Al fin, retumbaron todavía más los truenos y el cielo se hizo de luz por el reflejo de los relámpagos que cruzaban en todas las direcciones.  Sintió que, de repente, le faltaba el aire, que desde la base de la columna una epilepsia lo dominaba y le atenazaba los miembros. Una conmoción lo transportó en el otro cuerpo y se fundió con su espuma en la espuma que brotaba ardiente y gozosa desde el hondón del otro cuerpo.

 

Una eternidad, una inmensidad radiante y plena, un éxtasis que le hizo perder la noción del espacio y del tiempo. Perdió la noción de los límites, de los contornos y de su propio peso, no le hubiera extrañado desaparecer en el otro cuerpo y no poder levantarse nunca jamás por su propio esfuerzo.

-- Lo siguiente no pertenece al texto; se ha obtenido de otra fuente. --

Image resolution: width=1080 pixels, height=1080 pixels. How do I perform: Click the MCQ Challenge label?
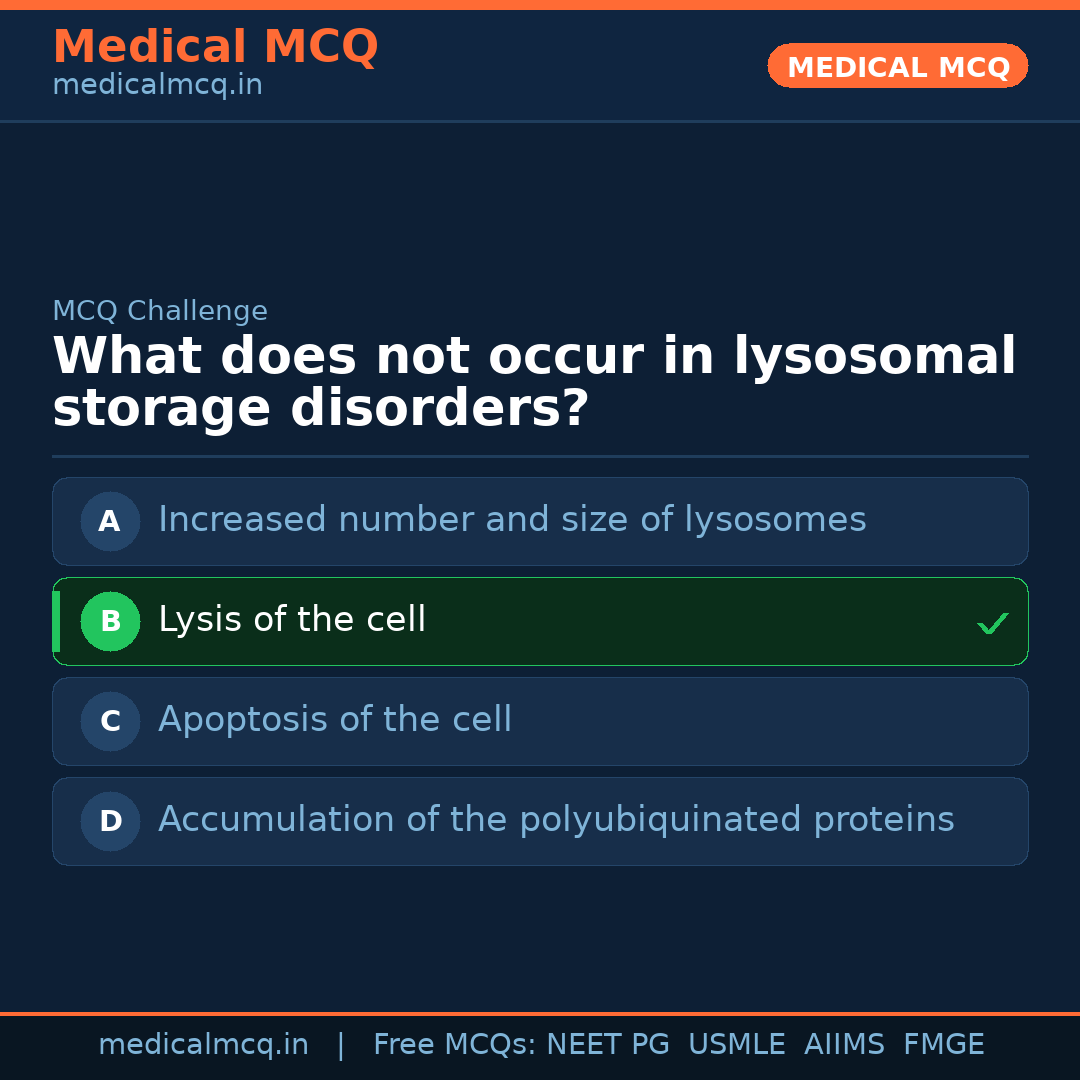coord(160,311)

Pero sentía unos dedos que se le metían por el pelo y le acariciaban con fuerza la cabeza como para devolverlo a la vida. Él no quería abrir los ojos, sólo quería conservar el olor de aquel cuerpo que ya nunca jamás podría olvidar. Sintió como le daban la vuelta con suavidad y como una lengua se deslizaba sobre sus labios entreabiertos. Después, un beso en cada párpado y unas manos que apretaron sus hombros con rotundidad y un cierto desconsuelo.

 

 

Cuando abrió los ojos de nuevo, la lluvia parecía amainar y por algún lugar entrevió el cielo.

 

José Carlos Gª Fajardo. Prof. Emérito U.C.M.